Temporal bone fractures are uncommon but involve many important structures resulting in various diagnostic and therapeutic issues. A large amount of force is required to fracture the temporal bone, so patients present with other injuries that usually take precedence comparatively. Unlike fractures in other head and neck regions, management of temporal bone fractures is pursued to address functional deficits rather than reduction and fixation. Since the temporal bone is non-weight bearing, cosmetic sequelae are rare secondary to this trauma. However, functional deficits from facial nerve dysfunction can be devastating to a patient from not only a functional perspective but also as a cosmetic issue.
Overall, in the adult population, most temporal bone fractures result from motor vehicle accidents followed by assault and falls. Regarding pediatric patients, 30% result from motor vehicle accidents compared to 60% from falls.
Temporal bone fractures have been reported across all age groups as trauma affects each age group. However, 70% of these fractures occur within the second through fourth decades of life with a 3 to 1 male to female predominance.
Generally, temporal bone fractures are secondary to trauma of some kind. The force required to fracture the temporal bone is 1875 lbs. Temporal bone fractures are no longer classified as longitudinal or transverse but rather otic capsule sparing or otic capsule disrupting.
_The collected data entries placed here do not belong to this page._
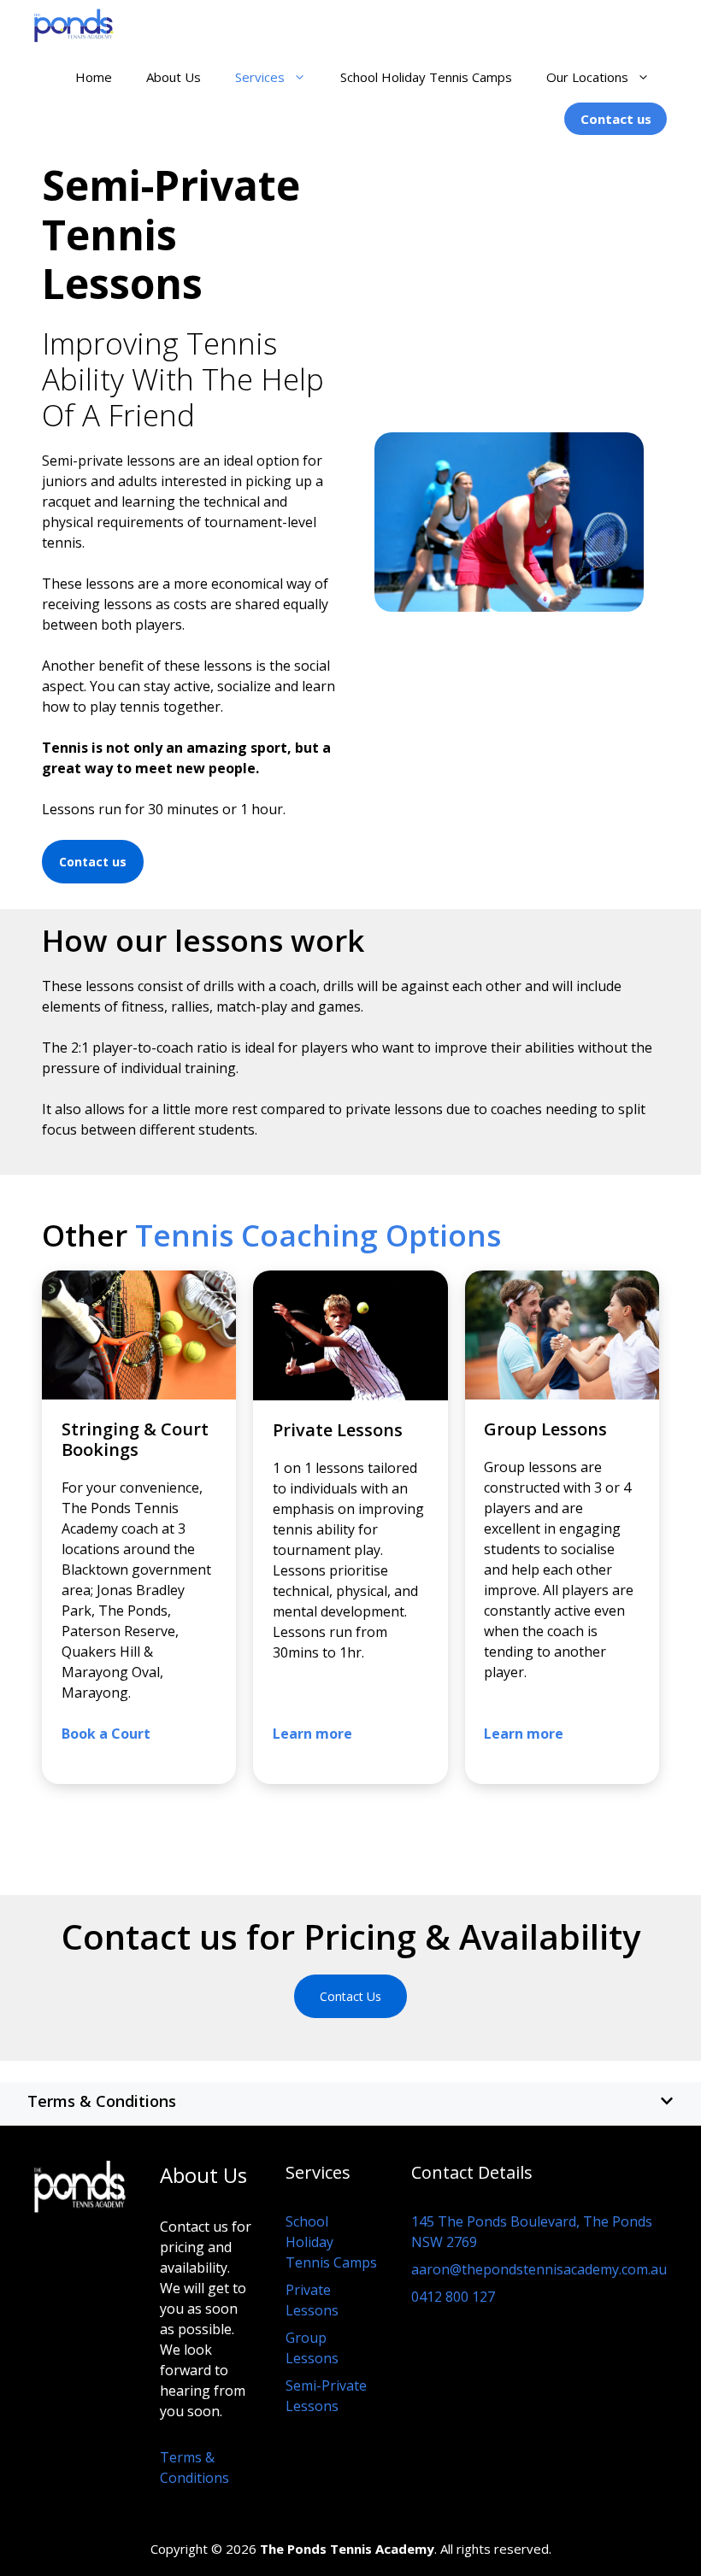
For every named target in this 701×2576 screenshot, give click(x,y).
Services (260, 76)
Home (93, 76)
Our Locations (587, 76)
Otic sparing fractures travel from the squamosal portion of the temporal bone and the posterosuperior wall of the external auditory canal. The fracture passes through the mastoid air cells and middle ear and then fractures the tegmen mastoideum and tegmen tympani, or roof of mastoid air cells or middle ear respectively. These fractures typically result from a blow to the temporoparietal region.
Otic capsule-disrupting fractures pass through the otic capsule and proceed from foramen magnum to petrous pyramid and capsule. These fractures do not typically affect the ossicular chain or the external auditory canal but almost always result in sensorineural hearing loss (25 times more likely) and are 8 times more likely to result in cerebrospinal fluid (CSF) otorrhea.
On clinical evaluation, all aspects of otologic examination are important. Beginning first with the auricle, you must check for auricular hematomas that may need to be decompressed or if there is exposed auricular cartilage that may need to be covered to prevent chondritis.
Examination of the ear canal will reveal any fractures into the external auditory canal or the presence of cerebrospinal fluid otorrhea. No need to pack external ear canal unless there it is required to control significant hemorrhage. If profuse hemorrhage cannot be controlled with packing, the patient may need to be taken to the operating room for carotid ligation or angiography for balloon occlusion.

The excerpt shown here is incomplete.